Document extract>
Abstract
This article proposes a series of ideas to guide future education research and thinking about education, formulated as the 5Rs: remembering, regression, reconceptualisation, reflection, and renewal. Together they can provide at least a partial antidote to the dubious and damaging educational rhetoric associated with the promotion and normalisation of the neoliberal order. Identifying them, and acting on them, represents a useful step towards the 6thR: resistance.
Introduction
In England there has been a long tradition that the three Rs is a sensible mantra for developing a basic curriculum for all – Reading (W)Riting and (A)Rithmatic. Given that actually only one of the words begins with ‘R’ you can see that actually the specification might be seen more as an exhortation to illiteracy, but so much for tradition!
In this article I want to cover five of the Rs of educational research. I tentatively suggest this mantra as an antidote to some of the fashionable educational rhetoric that has accompanied the promotion of the neoliberal economic order. While no new order is ever monolithic or totally wrong-headed, it is important to acknowledge the rapacious and iniquitous character of some of the new initiatives. This is nowhere clearer than in the arena of schooling – growing patterns of inequality are spreading and patterns of social mobility are being systematically reconstructed and obstructed. Alongside this, the debasement of our knowledge base can be all too clearly seen by a cursory examination of our television and newspapers. Facile ‘reality’ shows predominate and the serious coverage and analysis of real news has been significantly debased.

Collected data entries>
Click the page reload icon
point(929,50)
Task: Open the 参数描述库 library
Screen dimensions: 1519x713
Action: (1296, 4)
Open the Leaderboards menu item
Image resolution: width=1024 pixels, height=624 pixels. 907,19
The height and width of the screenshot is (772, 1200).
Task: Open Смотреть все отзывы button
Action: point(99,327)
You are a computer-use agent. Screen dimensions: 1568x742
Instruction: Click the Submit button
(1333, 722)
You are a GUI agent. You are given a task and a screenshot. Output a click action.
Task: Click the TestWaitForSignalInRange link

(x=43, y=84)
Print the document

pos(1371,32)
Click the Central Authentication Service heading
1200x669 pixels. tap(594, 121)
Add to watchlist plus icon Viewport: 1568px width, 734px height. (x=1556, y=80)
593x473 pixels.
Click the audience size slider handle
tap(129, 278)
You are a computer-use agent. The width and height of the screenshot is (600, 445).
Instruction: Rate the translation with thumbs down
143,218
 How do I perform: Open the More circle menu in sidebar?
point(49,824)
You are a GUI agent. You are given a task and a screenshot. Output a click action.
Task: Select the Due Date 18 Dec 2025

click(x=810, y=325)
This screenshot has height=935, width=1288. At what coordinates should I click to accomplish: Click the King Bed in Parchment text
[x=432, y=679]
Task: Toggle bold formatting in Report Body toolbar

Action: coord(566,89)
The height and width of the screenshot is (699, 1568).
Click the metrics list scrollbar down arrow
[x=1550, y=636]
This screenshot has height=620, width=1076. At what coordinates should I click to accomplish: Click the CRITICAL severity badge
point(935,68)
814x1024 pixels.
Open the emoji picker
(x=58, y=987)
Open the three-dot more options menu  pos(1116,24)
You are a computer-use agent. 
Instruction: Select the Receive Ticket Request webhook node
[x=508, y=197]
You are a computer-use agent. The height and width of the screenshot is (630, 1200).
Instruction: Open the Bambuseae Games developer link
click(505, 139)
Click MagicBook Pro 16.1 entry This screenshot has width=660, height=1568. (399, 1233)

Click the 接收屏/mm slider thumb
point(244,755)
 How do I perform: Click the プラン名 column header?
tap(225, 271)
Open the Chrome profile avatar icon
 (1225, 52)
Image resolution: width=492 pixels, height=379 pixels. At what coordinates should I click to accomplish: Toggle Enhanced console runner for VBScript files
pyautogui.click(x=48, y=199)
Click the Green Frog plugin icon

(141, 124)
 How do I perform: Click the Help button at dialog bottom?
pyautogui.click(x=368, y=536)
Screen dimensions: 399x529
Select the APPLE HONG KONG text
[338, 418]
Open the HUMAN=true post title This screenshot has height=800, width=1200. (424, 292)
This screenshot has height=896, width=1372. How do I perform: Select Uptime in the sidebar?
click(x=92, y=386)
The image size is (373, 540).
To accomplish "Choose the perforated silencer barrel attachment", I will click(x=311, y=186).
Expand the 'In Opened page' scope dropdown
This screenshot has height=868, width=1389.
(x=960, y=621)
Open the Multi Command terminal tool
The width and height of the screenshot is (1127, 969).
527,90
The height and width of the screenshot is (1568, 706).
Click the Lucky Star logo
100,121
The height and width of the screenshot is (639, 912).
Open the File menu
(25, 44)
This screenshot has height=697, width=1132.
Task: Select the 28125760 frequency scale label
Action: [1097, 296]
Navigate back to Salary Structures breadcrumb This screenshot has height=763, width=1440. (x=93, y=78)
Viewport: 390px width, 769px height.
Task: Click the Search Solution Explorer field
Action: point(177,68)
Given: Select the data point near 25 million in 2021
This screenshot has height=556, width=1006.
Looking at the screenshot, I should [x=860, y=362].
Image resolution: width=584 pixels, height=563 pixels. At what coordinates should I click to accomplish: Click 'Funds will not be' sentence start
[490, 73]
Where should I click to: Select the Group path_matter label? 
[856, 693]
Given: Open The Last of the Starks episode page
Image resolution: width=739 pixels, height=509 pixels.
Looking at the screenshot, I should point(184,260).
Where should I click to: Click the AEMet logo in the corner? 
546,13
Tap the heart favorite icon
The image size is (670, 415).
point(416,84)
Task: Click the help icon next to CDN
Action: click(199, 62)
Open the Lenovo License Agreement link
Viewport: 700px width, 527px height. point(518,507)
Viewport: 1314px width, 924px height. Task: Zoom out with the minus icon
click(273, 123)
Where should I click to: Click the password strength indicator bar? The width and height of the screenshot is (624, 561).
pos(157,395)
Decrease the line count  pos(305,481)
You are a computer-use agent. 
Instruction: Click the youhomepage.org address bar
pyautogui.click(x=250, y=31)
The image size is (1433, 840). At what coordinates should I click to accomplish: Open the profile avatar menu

Written request 1>
Edit the entries from their start through the line containing "(1333, 722)", replacing "Screen dimensions" with "Display size" and leaving everything else unchanged.
Written request 2>
Resume the article on the Rs of educational research from the point where it stops.
The collected data entries bear no relation to the article on the Rs of educational research.

Written response 1>
Click the page reload icon
point(929,50)
Task: Open the 参数描述库 library
Display size: 1519x713
Action: (1296, 4)
Open the Leaderboards menu item
Image resolution: width=1024 pixels, height=624 pixels. 907,19
The height and width of the screenshot is (772, 1200).
Task: Open Смотреть все отзывы button
Action: point(99,327)
You are a computer-use agent. Display size: 1568x742
Instruction: Click the Submit button
(1333, 722)

Written response 2>
Into this world of unequal schooling and debased knowledge the intellectual fellow-traveller of neoliberalism provides a set of educational cover-stories. In a world of debased knowledge they pronounce the birth of a knowledge society; in a world where schools are often changing for the worse, and are palpably overseeing and reproducing inequality, they exhort us to believe in ‘school improvement’ and ‘educational change’. Yet most schools are not improving, and what we see behind the promotion of change rhetoric is a vicious pattern of continuity in terms of which groups succeed and which fail.
The field of education is as confused as any other field by the fast-moving transformations of globalisation and technology. In this moment of course it is hard to find our bearings; seismic change shatters our sense of time and space, our very location in the world. It is inevitable that some commentators will ally themselves to the changes and promote the optimistic visions that can be promulgated. Thus the problem that we begin with may be stated as: ‘How do we find our bearings in this blizzard of change? How can we get a sense of where we have come from and where we might be going?’ It must be noted that while it is the 5Rs which are formally covered in the article, the motivation and underpinning rationale for writing this piece is the facilitation and encouragement of a sixth R: the comprehensive and much needed overarching concept of resistance. In developing the 5Rs I am trying to feel a way towards answers to these pertinent yet perplexing questions.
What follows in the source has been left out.